Succession gardening is, in essence, the practice of timing your plantings of different varieties throughout the year to take advantage of available empty soil. You can really get 2 or 3 harvests of different crops from the same space if you time your plantings correctly.
The example that made me want to blog today is my bed of garlic for the year. I planted the entire 12 x 4 foot bed with cloves of Elephant and Russian Red garlic cloves in early October of 2012. The cloves grew into small plants in October and November and didn’t grow much more all winter long. By March, they had grown to about 10 inches tall and the tops were peeking out through the snows we had. We harvested the scapes, the flowering part of the plant, in early May and enjoyed many great dishes with them. In mid-June, I dug up the whole bed and had a HUGE harvest of garlic to last me all summer long with plenty to spare to plant this fall.
The very next day, I added some Garden Tone fertilizer, worked it into the soil, and planted 4 rows of Early Contender bush beans. Now it is mid-August and the bed is LOADED with bush beans. These beans will produce for about 6 weeks and then I’ll pull them out, add a few inches of compost, and plant spinach seedlings in October for harvest next spring. Doing this succession planting gives me a lot of produce from a single raised bed.
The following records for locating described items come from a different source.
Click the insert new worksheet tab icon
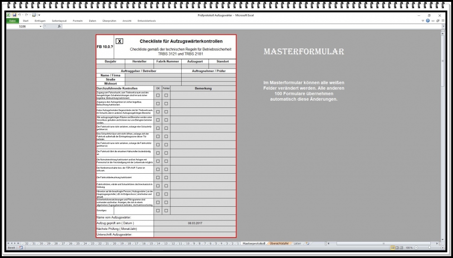 [x=308, y=243]
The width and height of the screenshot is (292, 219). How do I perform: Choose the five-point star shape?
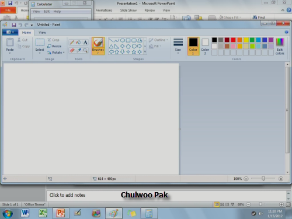click(134, 52)
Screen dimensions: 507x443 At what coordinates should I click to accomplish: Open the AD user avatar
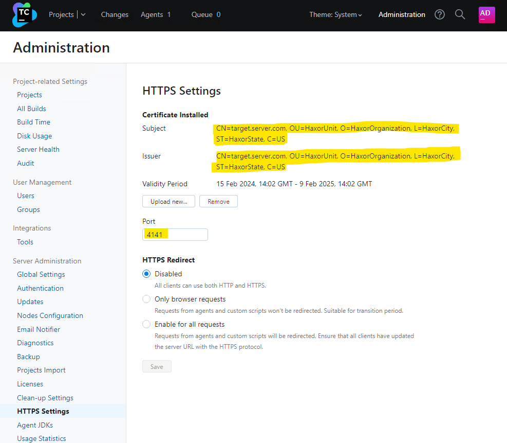click(x=486, y=15)
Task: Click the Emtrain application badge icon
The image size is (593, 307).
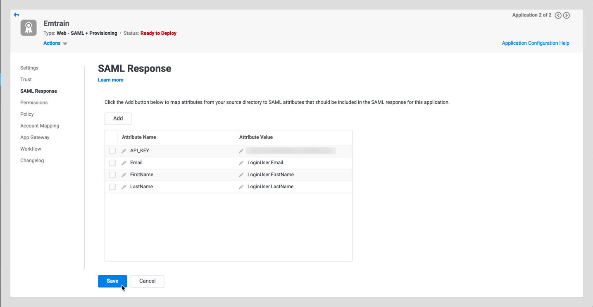Action: point(28,28)
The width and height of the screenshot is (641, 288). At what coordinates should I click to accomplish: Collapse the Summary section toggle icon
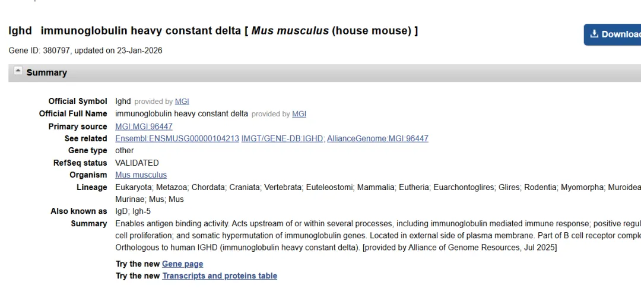(x=18, y=71)
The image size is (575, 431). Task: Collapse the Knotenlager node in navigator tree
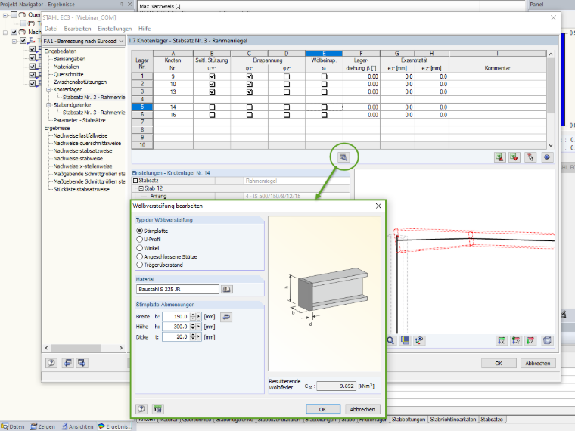pos(48,89)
Other examples of succession gardening involve early spring crops such as lettuces, beets, radishes, and brassicas such as cauliflower, broccoli, kale, and kohlrabi. I planted all of these in early March this year. I harvest them in April and May, pulled them out in early June, and then planted Sweet Corn, Summer Squash, and Cucumbers in their places. Now that I’ve harvested the corn, and the squash and cucumber plants are on their last legs, I am planting fall brassicas, beets, more bush beans, and fall lettuces in their places as soon as those spaces become available.
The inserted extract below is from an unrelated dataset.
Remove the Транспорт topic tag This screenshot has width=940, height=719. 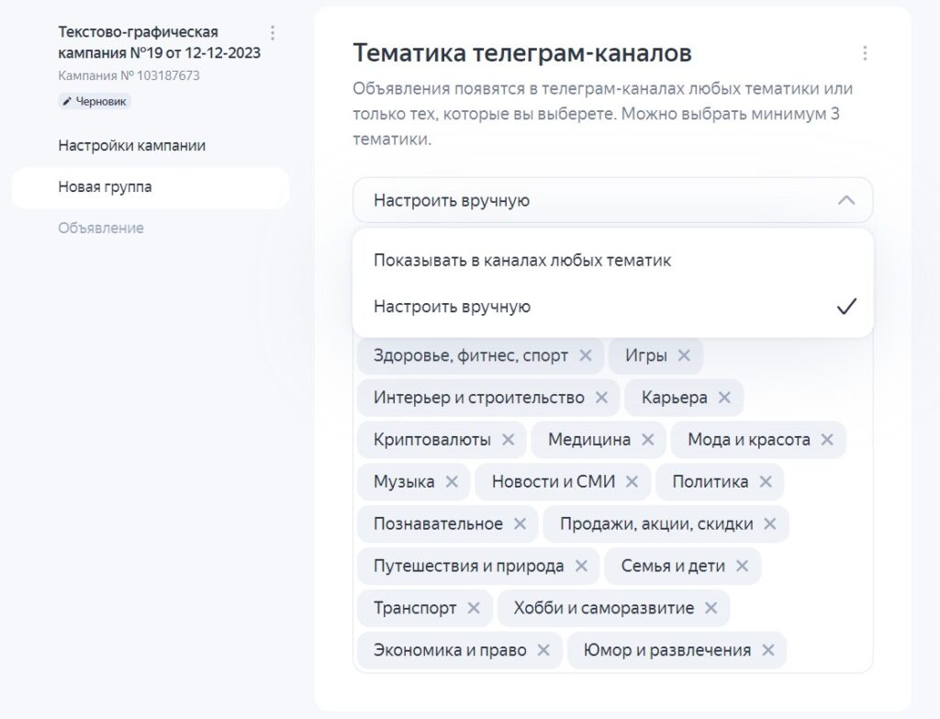pos(474,608)
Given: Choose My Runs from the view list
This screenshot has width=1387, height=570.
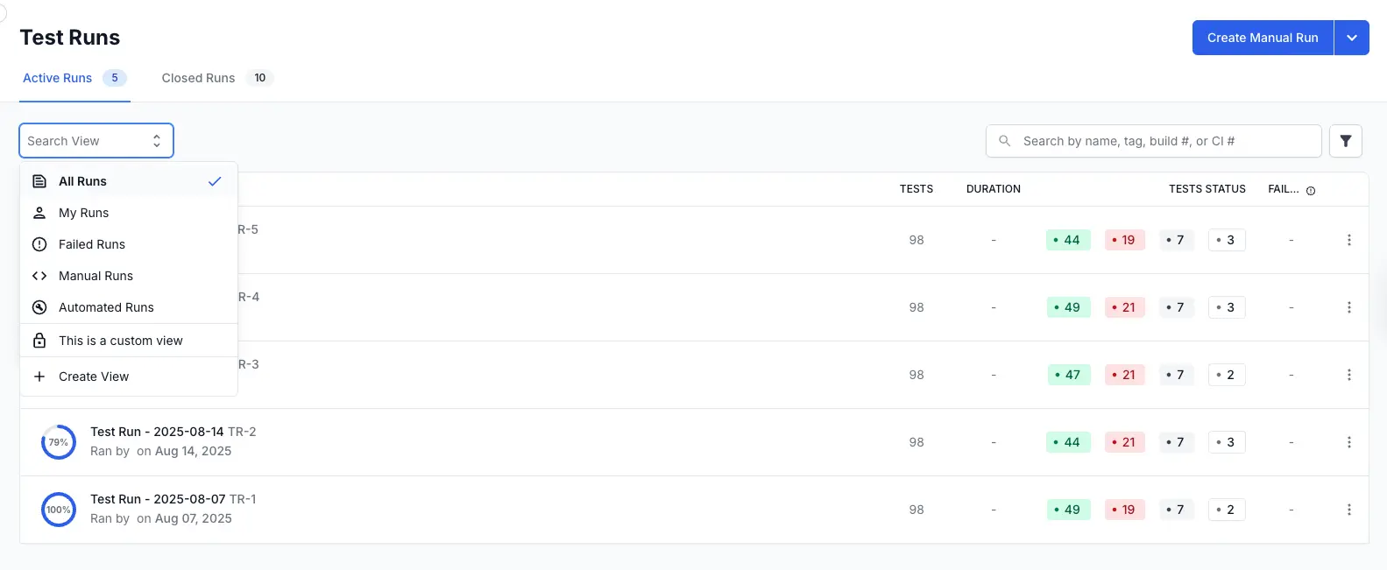Looking at the screenshot, I should coord(84,213).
My tomato beds are still cranking out fruit, but by the end of September, many of them will be spent. I’ll harvest the remaining green tomatoes for green tomato relish, green tomato pie filling, pickled green tomatoes, and of course fried green tomatoes. I’ll pull the plants, work in some compost and plant the garlic cloves I saved from this spring’s harvest or I’ll plant more spinach seedlings in the newly empty space.
Getting multiple harvests out of the same beds each year is the best return on your gardening investments. It takes some planning, some timing, and some extra work, but it is all worth it when you’re swimming in produce for 9 or 10 months a year.